*** Data for review Section Begins ***

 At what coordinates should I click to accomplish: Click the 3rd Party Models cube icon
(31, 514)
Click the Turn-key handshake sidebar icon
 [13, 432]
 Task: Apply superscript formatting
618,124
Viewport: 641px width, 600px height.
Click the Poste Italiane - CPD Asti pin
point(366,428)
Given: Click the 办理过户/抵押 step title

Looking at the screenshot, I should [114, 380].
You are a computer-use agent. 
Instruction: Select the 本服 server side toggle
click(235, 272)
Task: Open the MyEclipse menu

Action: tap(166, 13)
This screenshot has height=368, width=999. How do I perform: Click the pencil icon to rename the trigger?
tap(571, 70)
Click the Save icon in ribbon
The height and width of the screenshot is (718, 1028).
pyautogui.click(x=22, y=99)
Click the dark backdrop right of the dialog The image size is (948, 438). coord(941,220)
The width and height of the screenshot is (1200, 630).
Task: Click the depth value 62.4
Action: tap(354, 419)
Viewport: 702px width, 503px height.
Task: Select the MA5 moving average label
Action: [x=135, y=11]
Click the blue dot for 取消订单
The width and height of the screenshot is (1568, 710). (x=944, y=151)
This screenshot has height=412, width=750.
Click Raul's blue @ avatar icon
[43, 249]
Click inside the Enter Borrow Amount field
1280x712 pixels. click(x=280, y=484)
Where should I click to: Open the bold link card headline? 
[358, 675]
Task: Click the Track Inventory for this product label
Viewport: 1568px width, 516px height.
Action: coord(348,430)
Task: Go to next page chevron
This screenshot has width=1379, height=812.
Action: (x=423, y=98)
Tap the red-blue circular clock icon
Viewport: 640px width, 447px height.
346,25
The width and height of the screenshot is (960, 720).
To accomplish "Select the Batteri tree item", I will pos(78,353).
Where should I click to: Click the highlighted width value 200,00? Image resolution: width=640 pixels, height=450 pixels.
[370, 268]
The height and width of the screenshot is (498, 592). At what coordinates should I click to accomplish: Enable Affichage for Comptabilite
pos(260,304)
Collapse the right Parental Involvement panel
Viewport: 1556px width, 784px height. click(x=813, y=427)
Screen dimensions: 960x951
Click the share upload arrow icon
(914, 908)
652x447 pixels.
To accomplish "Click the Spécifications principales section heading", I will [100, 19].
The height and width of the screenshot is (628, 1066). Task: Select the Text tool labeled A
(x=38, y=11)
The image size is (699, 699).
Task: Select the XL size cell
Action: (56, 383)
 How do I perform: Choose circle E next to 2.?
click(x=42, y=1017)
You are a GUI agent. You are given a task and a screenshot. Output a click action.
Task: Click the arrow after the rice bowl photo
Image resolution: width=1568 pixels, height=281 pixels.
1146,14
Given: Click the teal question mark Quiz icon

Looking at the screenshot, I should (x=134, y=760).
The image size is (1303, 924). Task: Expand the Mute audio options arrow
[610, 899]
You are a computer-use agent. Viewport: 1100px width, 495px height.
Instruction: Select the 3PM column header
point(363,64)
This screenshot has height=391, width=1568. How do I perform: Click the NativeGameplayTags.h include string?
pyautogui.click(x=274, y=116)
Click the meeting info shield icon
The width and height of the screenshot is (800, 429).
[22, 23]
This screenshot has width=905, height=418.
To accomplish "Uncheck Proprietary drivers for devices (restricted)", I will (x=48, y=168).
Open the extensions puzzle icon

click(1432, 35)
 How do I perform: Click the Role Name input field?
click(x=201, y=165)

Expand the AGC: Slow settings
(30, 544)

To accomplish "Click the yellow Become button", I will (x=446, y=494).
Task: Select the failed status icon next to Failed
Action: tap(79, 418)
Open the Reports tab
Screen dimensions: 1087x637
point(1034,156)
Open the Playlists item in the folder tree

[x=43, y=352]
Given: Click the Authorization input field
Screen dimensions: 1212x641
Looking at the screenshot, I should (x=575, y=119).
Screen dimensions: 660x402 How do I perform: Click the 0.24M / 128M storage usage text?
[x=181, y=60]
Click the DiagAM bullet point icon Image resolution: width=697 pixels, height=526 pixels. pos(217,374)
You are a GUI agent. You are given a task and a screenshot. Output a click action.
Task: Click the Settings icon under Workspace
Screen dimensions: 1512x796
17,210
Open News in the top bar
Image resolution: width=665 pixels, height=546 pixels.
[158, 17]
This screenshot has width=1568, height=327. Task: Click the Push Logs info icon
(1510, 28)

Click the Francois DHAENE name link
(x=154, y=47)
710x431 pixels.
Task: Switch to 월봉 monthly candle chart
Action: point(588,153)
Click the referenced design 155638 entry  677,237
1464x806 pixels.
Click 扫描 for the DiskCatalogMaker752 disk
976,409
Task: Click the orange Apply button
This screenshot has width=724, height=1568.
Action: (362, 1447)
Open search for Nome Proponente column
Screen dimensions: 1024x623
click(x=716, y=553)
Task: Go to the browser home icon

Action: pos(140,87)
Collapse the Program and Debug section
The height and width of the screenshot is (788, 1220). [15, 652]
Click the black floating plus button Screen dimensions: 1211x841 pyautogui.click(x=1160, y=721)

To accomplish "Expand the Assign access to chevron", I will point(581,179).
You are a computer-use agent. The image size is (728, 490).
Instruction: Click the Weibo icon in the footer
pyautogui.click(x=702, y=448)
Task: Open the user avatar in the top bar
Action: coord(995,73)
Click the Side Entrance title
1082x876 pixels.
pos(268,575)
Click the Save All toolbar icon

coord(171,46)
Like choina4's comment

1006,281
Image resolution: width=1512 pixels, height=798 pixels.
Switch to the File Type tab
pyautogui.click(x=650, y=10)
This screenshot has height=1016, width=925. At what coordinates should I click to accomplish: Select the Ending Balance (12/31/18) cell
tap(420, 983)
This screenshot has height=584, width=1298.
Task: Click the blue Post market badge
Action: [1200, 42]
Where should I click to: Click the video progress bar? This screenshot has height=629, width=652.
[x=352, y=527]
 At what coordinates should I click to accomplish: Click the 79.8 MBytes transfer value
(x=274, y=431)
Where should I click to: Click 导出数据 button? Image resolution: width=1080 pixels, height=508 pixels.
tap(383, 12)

*** Data for review Section Ends ***

Nothing but the lines from the one holding "Where should I click to: Click the video" through the last line of the data may be output, and each must match exactly.

Your solution:
Where should I click to: Click the video progress bar? This screenshot has height=629, width=652.
[x=352, y=527]
 At what coordinates should I click to accomplish: Click the 79.8 MBytes transfer value
(x=274, y=431)
Where should I click to: Click 导出数据 button? Image resolution: width=1080 pixels, height=508 pixels.
tap(383, 12)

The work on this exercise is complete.